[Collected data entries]
┌────────

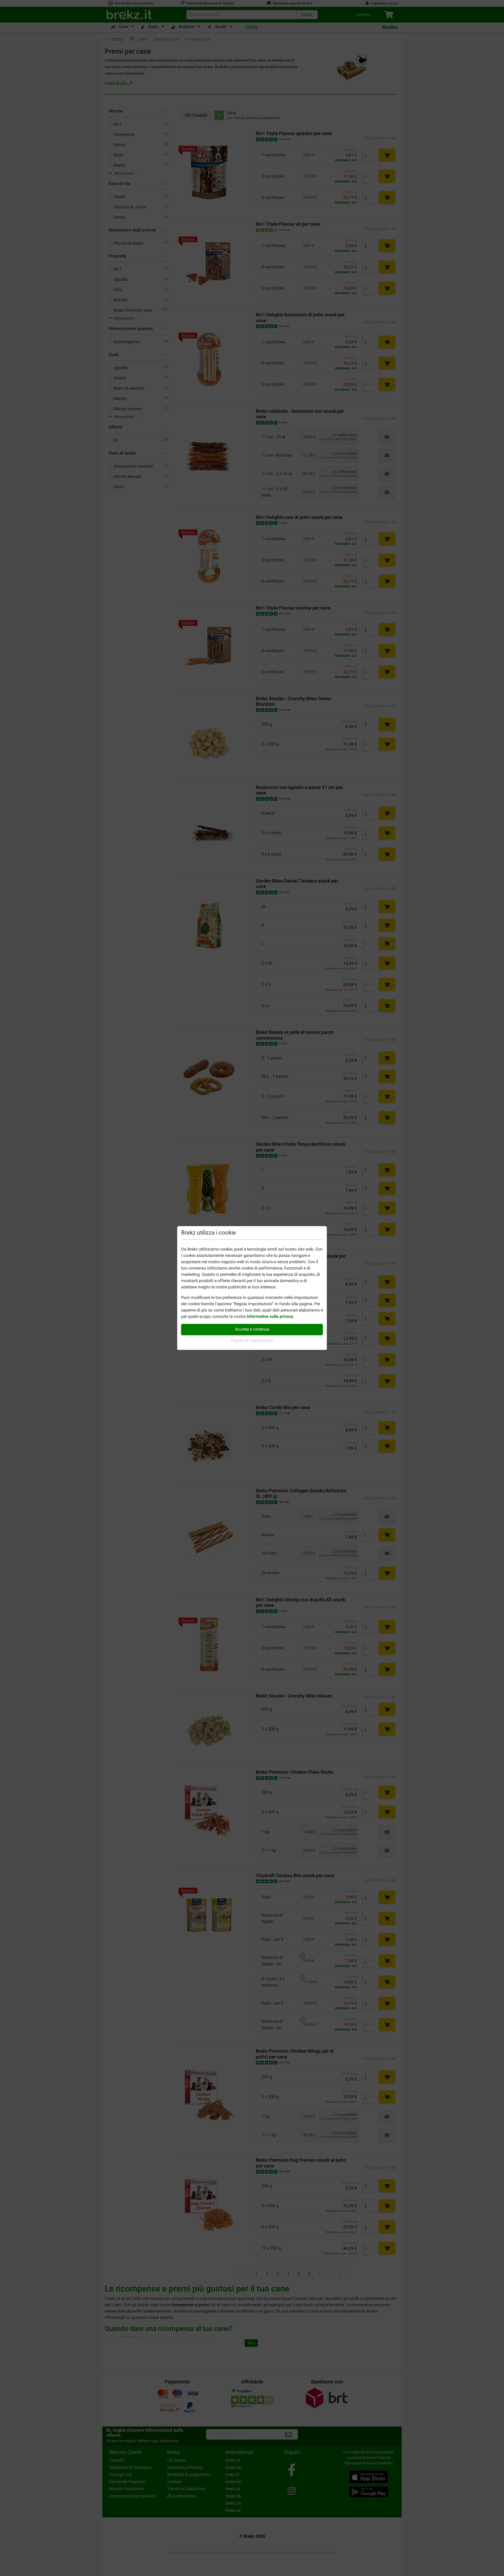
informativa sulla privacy (270, 1316)
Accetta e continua (252, 1329)
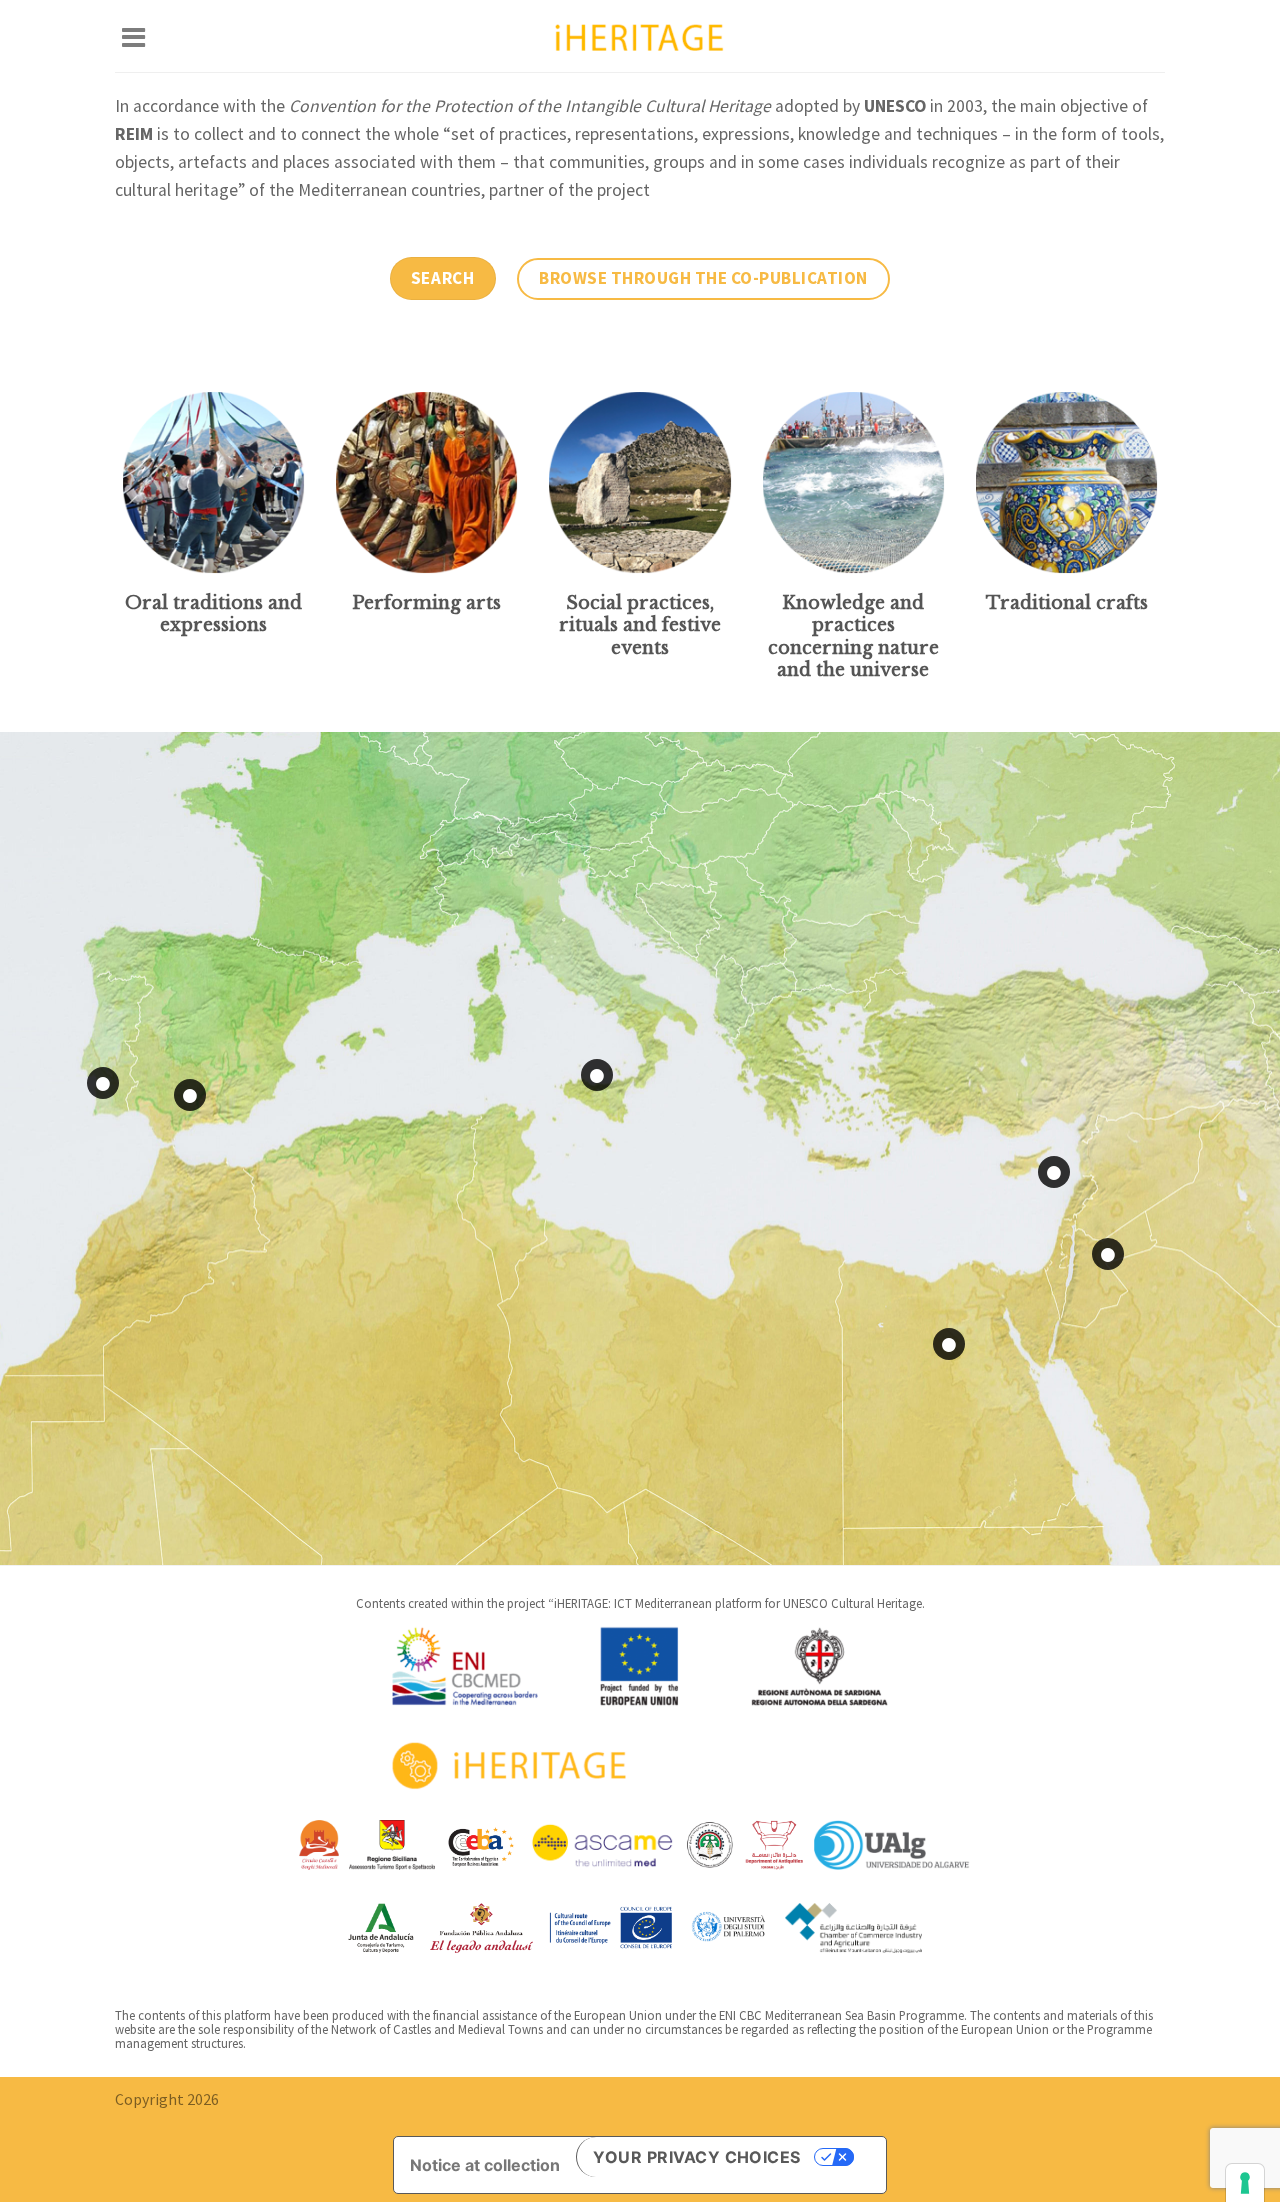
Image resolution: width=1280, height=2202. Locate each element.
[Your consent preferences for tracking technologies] (1245, 2183)
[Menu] (133, 36)
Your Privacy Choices (697, 2157)
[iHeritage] (640, 35)
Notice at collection (485, 2165)
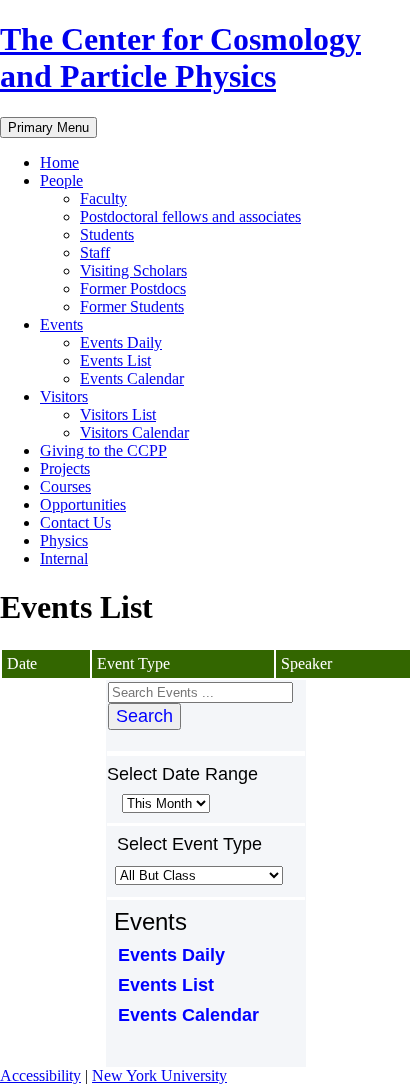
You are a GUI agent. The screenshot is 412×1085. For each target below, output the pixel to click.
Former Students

└────────

* **WHAT THE TASK REQUIRES**: Whenever the string "Your" shows up in a line above, copy that line.

* **WRITTEN ANSWER**:
[Your consent preferences for tracking technologies] (1245, 2183)
Your Privacy Choices (697, 2157)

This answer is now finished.